OGH 7 Ob 633/84
7 Ob 633/84Ogh13.09.1984Originalquelle öffnen →
OGH
13.09.1984
7Ob633/84
Der Oberste Gerichtshof hat durch den Senatspräsidenten des Obersten Gerichtshofs Dr. Flick als Vorsitzenden und durch die Hofräte des Obersten Gerichtshofs Dr. Petrasch, Dr. Wurz, Dr. Warta und Dr. Egermann als Richter in der Pflegschaftssache des mj F*****, infolge Revisionsrekurses der ehelichen Mutter H*****, gegen den Beschluss des Landesgerichts Salzburg als Rekursgericht vom 19. Juli 1984, GZ 33 R 479/8442, womit der Beschluss des Bezirksgerichts Salzburg vom 18. Juni 1984, GZ 4 P 25/8336, bestätigt wurde, folgenden
Beschluss
gefasst:
Der Revisionsrekurs wird zurückgewiesen.
Begründung:
Mit dem angefochtenen Beschluss bestätigte das Rekursgericht infolge Rekurses beider ehelichen Eltern den Beschluss des Erstgerichts, mit dem gemäß § 26 JWG die gerichtliche Erziehungshilfe durch Unterbringung des Kindes in der Familie A***** und Dr. A***** in *****, angeordnet wurde. Die Vorinstanzen gingen aufgrund gutachtlicher Äußerungen des Kinderspitals Salzburg und der neuropsychiatrischen Abteilung für Kinder und Jugendliche des Allgemeinen öffentlichen Krankenhauses des Landes Kärnten in Klagenfurt von der Feststellung aus, dass die weitere Förderung und Rehabilitation des derzeit trotz normaler Intelligenz nicht schulfähigen Minderjährigen, der infolge der instabilen Bindungen seines bisherigen Lebens und der völlig unzureichenden Verhältnisse, in denen er bisher aufwuchs, bereits tief gestört ist und ausgeprägte Beziehungsängste hat, von einer stabilen Objektbeziehung abhängt, die auf dem vorgeschlagenen therapeutischen Pflegeplatz erwartet werden kann.

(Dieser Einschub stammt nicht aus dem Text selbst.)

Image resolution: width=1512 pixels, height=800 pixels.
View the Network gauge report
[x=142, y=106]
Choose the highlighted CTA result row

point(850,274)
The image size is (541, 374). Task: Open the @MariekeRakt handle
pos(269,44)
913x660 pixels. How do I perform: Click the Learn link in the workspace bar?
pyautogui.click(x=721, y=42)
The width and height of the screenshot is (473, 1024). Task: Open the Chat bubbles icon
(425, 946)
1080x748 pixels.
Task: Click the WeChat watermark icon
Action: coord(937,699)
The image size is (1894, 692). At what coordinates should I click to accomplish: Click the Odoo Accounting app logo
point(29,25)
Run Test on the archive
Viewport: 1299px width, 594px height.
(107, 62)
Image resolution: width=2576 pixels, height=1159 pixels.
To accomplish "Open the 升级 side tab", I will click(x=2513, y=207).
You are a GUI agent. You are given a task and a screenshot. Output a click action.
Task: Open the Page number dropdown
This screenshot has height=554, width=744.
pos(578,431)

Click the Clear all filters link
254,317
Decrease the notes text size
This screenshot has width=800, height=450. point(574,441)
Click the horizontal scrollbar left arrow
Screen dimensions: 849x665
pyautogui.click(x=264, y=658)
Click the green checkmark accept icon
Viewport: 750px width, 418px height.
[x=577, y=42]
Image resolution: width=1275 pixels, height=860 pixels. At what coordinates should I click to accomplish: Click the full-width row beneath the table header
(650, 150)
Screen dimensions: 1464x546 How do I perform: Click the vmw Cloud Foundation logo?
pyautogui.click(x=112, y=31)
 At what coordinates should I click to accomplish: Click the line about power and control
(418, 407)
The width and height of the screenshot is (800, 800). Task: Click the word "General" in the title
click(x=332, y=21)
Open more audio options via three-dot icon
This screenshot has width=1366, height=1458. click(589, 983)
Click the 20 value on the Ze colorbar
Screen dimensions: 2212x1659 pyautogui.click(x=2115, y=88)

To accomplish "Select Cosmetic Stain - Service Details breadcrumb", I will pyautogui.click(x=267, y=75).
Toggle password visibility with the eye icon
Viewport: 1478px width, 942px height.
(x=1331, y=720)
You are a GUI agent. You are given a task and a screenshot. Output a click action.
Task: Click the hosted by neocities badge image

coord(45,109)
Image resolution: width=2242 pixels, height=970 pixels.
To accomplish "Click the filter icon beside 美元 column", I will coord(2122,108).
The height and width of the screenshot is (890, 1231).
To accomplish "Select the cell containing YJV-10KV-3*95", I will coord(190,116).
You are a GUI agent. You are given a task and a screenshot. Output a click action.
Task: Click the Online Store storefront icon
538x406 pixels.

Der Revisionsrekurs der Mutter ist unzulässig.
Nach § 16 Abs 1 AußStrG findet gegen einen bestätigenden Beschluss des Rekursgerichts in Außerstreitsachen nur im Falle einer offenbaren Gesetz oder Aktenwidrigkeit der Entscheidung oder einer begangenen Nullität die Beschwerde an den Obersten Gerichtshof statt. Rechtsmittelgründe dieser Art werden von der Rekurswerberin nicht dargestellt und sind auch nach der Aktenlage nicht erkennbar. Welche tatsächlichen Umstände im Einzelfall die Anordnung einer Maßnahme nach § 26 JWG rechtfertigen, ist im Gesetz nicht näher bestimmt. Es kann daher auf die Frage der Zweckmäßigkeit der von den Untergerichten angeordneten Maßnahme im Rahmen eines außerordentlichen Revisionsrekurses nicht eingegangen werden, wenn die Anordnung nicht geradezu in Missachtung des Grundprinzips des Kindeswohls oder durch Ermessensmissbrauch (Willkür) erfolgt wäre (JBl 1980, 380, EFSlg 42.349 uva; 3 Ob 550/84). Von solchen Umständen kann im vorliegenden Fall keine Rede sein, weil die bloße Behauptung der Rekurswerberin, sich ohnehin in jeder nötigen Weise um das Kind zu kümmern, durch die gegenteiligen Gutachten hinreichend widerlegt ist. Danach ist die angeordnete Maßnahme der gerichtlichen Erziehungshilfe mit Rücksicht auf die Nichterfüllung der den Erziehungsberechtigten obliegenden Pflichten gerechtfertigt. Auf einen allenfalls entgegenstehenden Willen des Kindes oder gar seiner Schwester kommt es bei notwendigen Hilfemaßnahmen nicht an.